Work to complete
Scan each line of the records for the word "agent" and extract the ones that have it.

━━ Exercise data

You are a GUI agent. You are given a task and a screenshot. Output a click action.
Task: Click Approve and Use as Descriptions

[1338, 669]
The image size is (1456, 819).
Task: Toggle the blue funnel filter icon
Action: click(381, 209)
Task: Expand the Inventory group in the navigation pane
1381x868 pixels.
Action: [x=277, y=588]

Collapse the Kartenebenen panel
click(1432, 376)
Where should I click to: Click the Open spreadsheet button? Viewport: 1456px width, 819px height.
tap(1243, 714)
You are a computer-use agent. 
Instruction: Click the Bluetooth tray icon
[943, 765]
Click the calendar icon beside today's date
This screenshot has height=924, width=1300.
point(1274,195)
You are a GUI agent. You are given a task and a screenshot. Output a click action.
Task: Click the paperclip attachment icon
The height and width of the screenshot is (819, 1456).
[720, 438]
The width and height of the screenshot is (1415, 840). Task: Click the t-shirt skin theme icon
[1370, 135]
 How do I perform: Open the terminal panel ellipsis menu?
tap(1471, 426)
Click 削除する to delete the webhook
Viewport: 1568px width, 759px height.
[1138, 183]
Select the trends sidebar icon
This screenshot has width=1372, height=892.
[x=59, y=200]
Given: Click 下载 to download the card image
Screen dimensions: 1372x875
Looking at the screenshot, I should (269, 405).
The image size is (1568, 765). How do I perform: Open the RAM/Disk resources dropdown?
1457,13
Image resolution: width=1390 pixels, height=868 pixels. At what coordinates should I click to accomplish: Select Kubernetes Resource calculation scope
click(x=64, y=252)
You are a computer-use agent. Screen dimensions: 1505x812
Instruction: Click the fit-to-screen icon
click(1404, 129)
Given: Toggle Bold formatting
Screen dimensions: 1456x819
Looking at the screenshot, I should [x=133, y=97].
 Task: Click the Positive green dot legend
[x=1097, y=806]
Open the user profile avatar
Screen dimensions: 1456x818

━━━━

Response
You are a GUI agent. You are given a task and a screenshot. Output a click action.
You are a computer-use agent. 
You are a GUI agent. You are given a task and a screenshot. Output a click action.
You are a computer-use agent. Screen dimensions: 1505x812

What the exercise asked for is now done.